HSY - HSY

Alors que le premier LP de HSY vient de sortir, il était temps que je te parle de ce groupe qui pose nu en cercle sur la pochette de son dernier EP éponyme. Il ne s'agit pas d'un rituel satanique même si la musique du groupe aurait tendance à être sombre voire glauque. Il ne s'agit pas non plus d'un groupe de hippies sous acides faisant la danse de la pluie. Le quintet canadien fait de la noise en s'inspirant autant du psycho et du shoegazing que du garage et du post-punk.

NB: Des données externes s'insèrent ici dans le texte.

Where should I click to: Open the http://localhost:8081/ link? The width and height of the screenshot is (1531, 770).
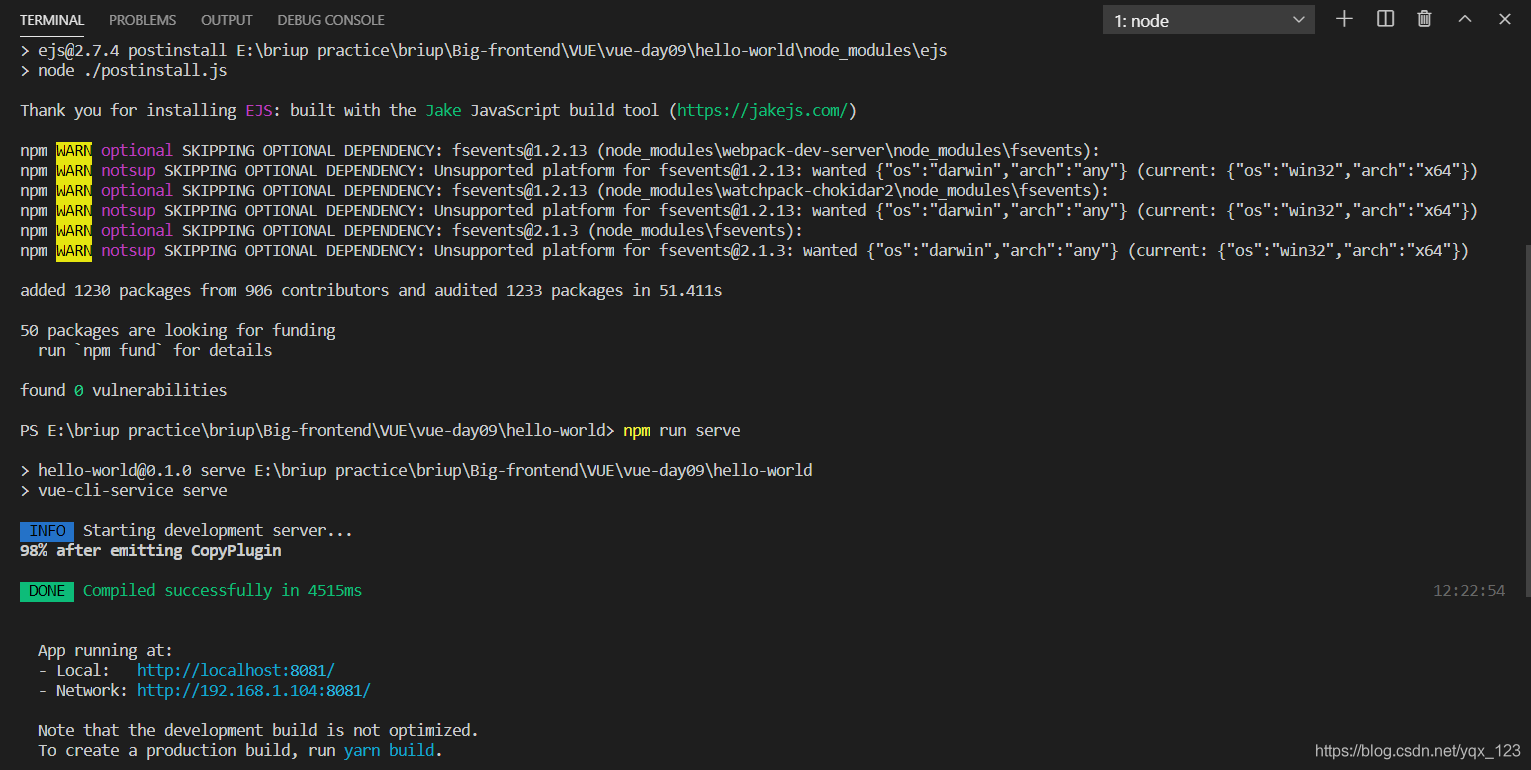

La particularité de la musique du groupe est d'être très très crade comme le prouve l'introduction de "Milk Chung" ouvrant le disque. Le son de basse est tellement ronflant qu'il te fait bourdonner les oreilles mais c'est encore pire lorsque les guitares - pourtant plus en retrait que la rythmique et la voix - grésillent des nappes musicales inquiétantes. Chaque morceau est l'occasion pour le groupe d'explorer quelque chose de presque malsain et de s'essayer à d'autres formes de bruit. Pourtant, la musique de HSY est très mélodique. La phrase musicale du martial "Slimeball" vous restera en tête et les riffs de basse de "Ladies Nite" fait bêtement déhancher. Enfin, "Tartare Mouth" qui conclut le disque arrive à point nommé après l'oppressant "Waffles". Peut-être que la voix de la guitariste sur le morceau apporte une certaine légèreté et une rupture avec la voix masculine grave ou hurlée des autres morceaux. En tout cas, l'idée de terminer le disque de la sorte montre tout l'étendu et le potentiel des canadiens sur une plus longue durée.

En effet, HSY est très court - EP oblige - mais les 5 morceaux s'écoutent inlassablement. Mais, j'ai vraiment hâte de découvrir le LP afin d'avoir d'autres morceaux de cet acabit pour faire bourdonner mes oreilles de plaisir.